TASK DESCRIPTION — What you output should match the data below exactly.

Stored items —
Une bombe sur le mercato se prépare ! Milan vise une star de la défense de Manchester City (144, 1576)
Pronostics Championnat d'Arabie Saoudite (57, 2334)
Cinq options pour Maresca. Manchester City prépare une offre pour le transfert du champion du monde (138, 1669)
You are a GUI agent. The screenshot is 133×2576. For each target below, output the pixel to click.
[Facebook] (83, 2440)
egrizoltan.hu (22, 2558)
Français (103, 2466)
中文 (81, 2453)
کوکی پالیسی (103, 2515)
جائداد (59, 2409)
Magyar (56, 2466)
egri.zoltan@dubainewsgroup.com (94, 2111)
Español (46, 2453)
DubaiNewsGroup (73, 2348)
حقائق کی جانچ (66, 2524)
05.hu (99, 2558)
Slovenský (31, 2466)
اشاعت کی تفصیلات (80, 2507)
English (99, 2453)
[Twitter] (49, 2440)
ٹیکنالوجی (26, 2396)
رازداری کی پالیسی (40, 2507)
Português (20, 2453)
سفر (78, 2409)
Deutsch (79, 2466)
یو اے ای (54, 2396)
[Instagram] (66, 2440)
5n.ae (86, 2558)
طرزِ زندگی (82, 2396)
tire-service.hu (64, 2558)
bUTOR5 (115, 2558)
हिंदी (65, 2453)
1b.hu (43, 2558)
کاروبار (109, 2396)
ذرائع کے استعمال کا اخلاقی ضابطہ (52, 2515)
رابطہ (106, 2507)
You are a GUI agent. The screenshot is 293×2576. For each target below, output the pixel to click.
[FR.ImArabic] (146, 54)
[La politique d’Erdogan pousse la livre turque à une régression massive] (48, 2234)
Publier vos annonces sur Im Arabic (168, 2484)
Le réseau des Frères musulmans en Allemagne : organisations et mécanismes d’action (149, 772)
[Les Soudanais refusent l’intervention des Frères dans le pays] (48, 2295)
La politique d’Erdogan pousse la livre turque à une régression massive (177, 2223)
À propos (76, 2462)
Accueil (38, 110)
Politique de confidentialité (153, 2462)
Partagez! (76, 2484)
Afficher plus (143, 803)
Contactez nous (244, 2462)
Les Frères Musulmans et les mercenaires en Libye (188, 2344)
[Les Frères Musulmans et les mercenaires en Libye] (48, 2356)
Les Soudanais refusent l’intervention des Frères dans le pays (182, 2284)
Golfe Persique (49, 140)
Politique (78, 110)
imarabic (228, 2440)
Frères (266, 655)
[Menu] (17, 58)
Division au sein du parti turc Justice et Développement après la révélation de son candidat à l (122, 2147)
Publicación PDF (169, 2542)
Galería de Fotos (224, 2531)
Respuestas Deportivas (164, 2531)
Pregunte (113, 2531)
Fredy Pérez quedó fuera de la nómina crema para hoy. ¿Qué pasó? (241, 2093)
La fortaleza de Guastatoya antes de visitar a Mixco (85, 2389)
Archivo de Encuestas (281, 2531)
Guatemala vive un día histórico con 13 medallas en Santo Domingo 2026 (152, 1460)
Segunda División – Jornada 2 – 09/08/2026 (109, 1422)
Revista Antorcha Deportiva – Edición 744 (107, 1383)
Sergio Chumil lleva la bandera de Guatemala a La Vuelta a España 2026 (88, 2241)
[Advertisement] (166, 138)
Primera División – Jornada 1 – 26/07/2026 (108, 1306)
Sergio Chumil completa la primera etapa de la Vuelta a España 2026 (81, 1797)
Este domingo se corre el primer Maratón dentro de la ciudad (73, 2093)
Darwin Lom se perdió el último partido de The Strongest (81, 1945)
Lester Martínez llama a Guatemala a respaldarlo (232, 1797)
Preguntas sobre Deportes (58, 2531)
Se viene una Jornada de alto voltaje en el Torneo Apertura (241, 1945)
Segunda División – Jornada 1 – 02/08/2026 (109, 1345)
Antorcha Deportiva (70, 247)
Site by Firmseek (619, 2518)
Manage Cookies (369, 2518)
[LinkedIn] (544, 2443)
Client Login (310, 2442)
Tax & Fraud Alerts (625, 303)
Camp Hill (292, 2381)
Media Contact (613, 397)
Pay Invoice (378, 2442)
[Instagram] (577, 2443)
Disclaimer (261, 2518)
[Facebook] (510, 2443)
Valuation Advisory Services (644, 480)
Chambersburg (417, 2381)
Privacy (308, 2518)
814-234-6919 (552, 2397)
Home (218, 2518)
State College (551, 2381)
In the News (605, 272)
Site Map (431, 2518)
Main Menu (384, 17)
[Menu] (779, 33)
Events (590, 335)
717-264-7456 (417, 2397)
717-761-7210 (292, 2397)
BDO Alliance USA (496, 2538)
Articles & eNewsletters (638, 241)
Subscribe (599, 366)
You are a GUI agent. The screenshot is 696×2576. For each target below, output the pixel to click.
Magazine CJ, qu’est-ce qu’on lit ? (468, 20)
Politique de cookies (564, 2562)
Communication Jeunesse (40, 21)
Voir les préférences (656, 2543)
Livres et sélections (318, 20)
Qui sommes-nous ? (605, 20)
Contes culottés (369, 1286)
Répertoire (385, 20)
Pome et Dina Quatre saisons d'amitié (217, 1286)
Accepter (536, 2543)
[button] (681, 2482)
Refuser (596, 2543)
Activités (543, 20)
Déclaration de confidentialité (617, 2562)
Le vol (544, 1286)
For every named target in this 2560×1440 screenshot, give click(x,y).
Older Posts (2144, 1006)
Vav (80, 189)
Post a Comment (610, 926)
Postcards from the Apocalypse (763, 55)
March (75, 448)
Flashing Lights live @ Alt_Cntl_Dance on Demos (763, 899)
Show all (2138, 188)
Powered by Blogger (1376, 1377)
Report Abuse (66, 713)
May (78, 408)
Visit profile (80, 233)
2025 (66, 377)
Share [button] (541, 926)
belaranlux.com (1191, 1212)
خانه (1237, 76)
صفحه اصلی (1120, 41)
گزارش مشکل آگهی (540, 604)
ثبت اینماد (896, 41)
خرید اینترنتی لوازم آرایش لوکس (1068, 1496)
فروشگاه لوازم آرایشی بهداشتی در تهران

RESPONSE TO THIS TASK —
Une bombe sur le mercato se prépare ! Milan vise une star de la défense de Manchester City (144, 1576)
Pronostics Championnat d'Arabie Saoudite (57, 2334)
Cinq options pour Maresca. Manchester City prépare une offre pour le transfert du champion du monde (138, 1669)
You are a GUI agent. The screenshot is 133×2576. For each target below, output the pixel to click.
[Facebook] (83, 2440)
egrizoltan.hu (22, 2558)
Français (103, 2466)
中文 (81, 2453)
کوکی پالیسی (103, 2515)
جائداد (59, 2409)
Magyar (56, 2466)
egri.zoltan@dubainewsgroup.com (94, 2111)
Español (46, 2453)
DubaiNewsGroup (73, 2348)
حقائق کی جانچ (66, 2524)
05.hu (99, 2558)
Slovenský (31, 2466)
اشاعت کی تفصیلات (80, 2507)
English (99, 2453)
[Twitter] (49, 2440)
ٹیکنالوجی (26, 2396)
رازداری کی پالیسی (40, 2507)
Português (20, 2453)
سفر (78, 2409)
Deutsch (79, 2466)
یو اے ای (54, 2396)
[Instagram] (66, 2440)
5n.ae (86, 2558)
طرزِ زندگی (82, 2396)
tire-service.hu (64, 2558)
bUTOR5 (115, 2558)
हिंदी (65, 2453)
1b.hu (43, 2558)
کاروبار (109, 2396)
ذرائع کے استعمال کا اخلاقی ضابطہ (52, 2515)
رابطہ (106, 2507)
You are a GUI agent. The screenshot is 293×2576. For each target below, output the pixel to click.
[FR.ImArabic] (146, 54)
[La politique d’Erdogan pousse la livre turque à une régression massive] (48, 2234)
Publier vos annonces sur Im Arabic (168, 2484)
Le réseau des Frères musulmans en Allemagne : organisations et mécanismes d’action (149, 772)
[Les Soudanais refusent l’intervention des Frères dans le pays] (48, 2295)
La politique d’Erdogan pousse la livre turque à une régression massive (177, 2223)
À propos (76, 2462)
Accueil (38, 110)
Politique de confidentialité (153, 2462)
Partagez! (76, 2484)
Afficher plus (143, 803)
Contactez nous (244, 2462)
Les Frères Musulmans et les mercenaires en Libye (188, 2344)
[Les Frères Musulmans et les mercenaires en Libye] (48, 2356)
Les Soudanais refusent l’intervention des Frères dans le pays (182, 2284)
Golfe Persique (49, 140)
Politique (78, 110)
imarabic (228, 2440)
Frères (266, 655)
[Menu] (17, 58)
Division au sein du parti turc Justice et Développement après la révélation de son candidat à l (122, 2147)
Publicación PDF (169, 2542)
Galería de Fotos (224, 2531)
Respuestas Deportivas (164, 2531)
Pregunte (113, 2531)
Fredy Pérez quedó fuera de la nómina crema para hoy. ¿Qué pasó? (241, 2093)
La fortaleza de Guastatoya antes de visitar a Mixco (85, 2389)
Archivo de Encuestas (281, 2531)
Guatemala vive un día histórico con 13 medallas en Santo Domingo 2026 (152, 1460)
Segunda División – Jornada 2 – 09/08/2026 (109, 1422)
Revista Antorcha Deportiva – Edición 744 (107, 1383)
Sergio Chumil lleva la bandera de Guatemala a La Vuelta a España 2026 (88, 2241)
[Advertisement] (166, 138)
Primera División – Jornada 1 – 26/07/2026 (108, 1306)
Sergio Chumil completa la primera etapa de la Vuelta a España 2026 (81, 1797)
Este domingo se corre el primer Maratón dentro de la ciudad (73, 2093)
Darwin Lom se perdió el último partido de The Strongest (81, 1945)
Lester Martínez llama a Guatemala a respaldarlo (232, 1797)
Preguntas sobre Deportes (58, 2531)
Se viene una Jornada de alto voltaje en el Torneo Apertura (241, 1945)
Segunda División – Jornada 1 – 02/08/2026 (109, 1345)
Antorcha Deportiva (70, 247)
Site by Firmseek (619, 2518)
Manage Cookies (369, 2518)
[LinkedIn] (544, 2443)
Client Login (310, 2442)
Tax & Fraud Alerts (625, 303)
Camp Hill (292, 2381)
Media Contact (613, 397)
Pay Invoice (378, 2442)
[Instagram] (577, 2443)
Disclaimer (261, 2518)
[Facebook] (510, 2443)
Valuation Advisory Services (644, 480)
Chambersburg (417, 2381)
Privacy (308, 2518)
814-234-6919 (552, 2397)
Home (218, 2518)
State College (551, 2381)
In the News (605, 272)
Site Map (431, 2518)
Main Menu (384, 17)
[Menu] (779, 33)
Events (590, 335)
717-264-7456 (417, 2397)
717-761-7210 (292, 2397)
BDO Alliance USA (496, 2538)
Articles & eNewsletters (638, 241)
Subscribe (599, 366)
You are a GUI agent. The screenshot is 696×2576. For each target below, output the pixel to click.
Magazine CJ, qu’est-ce qu’on lit ? (468, 20)
Politique de cookies (564, 2562)
Communication Jeunesse (40, 21)
Voir les préférences (656, 2543)
Livres et sélections (318, 20)
Qui sommes-nous ? (605, 20)
Contes culottés (369, 1286)
Répertoire (385, 20)
Pome et Dina Quatre saisons d'amitié (217, 1286)
Accepter (536, 2543)
[button] (681, 2482)
Refuser (596, 2543)
Activités (543, 20)
Déclaration de confidentialité (617, 2562)
Le vol (544, 1286)
For every named target in this 2560×1440 screenshot, give click(x,y).
Older Posts (2144, 1006)
Vav (80, 189)
Post a Comment (610, 926)
Postcards from the Apocalypse (763, 55)
March (75, 448)
Flashing Lights live @ Alt_Cntl_Dance on Demos (763, 899)
Show all (2138, 188)
Powered by Blogger (1376, 1377)
Report Abuse (66, 713)
May (78, 408)
Visit profile (80, 233)
2025 (66, 377)
Share [button] (541, 926)
belaranlux.com (1191, 1212)
خانه (1237, 76)
صفحه اصلی (1120, 41)
گزارش مشکل آگهی (540, 604)
ثبت اینماد (896, 41)
خرید اینترنتی لوازم آرایش لوکس (1068, 1496)
فروشگاه لوازم آرایشی بهداشتی در تهران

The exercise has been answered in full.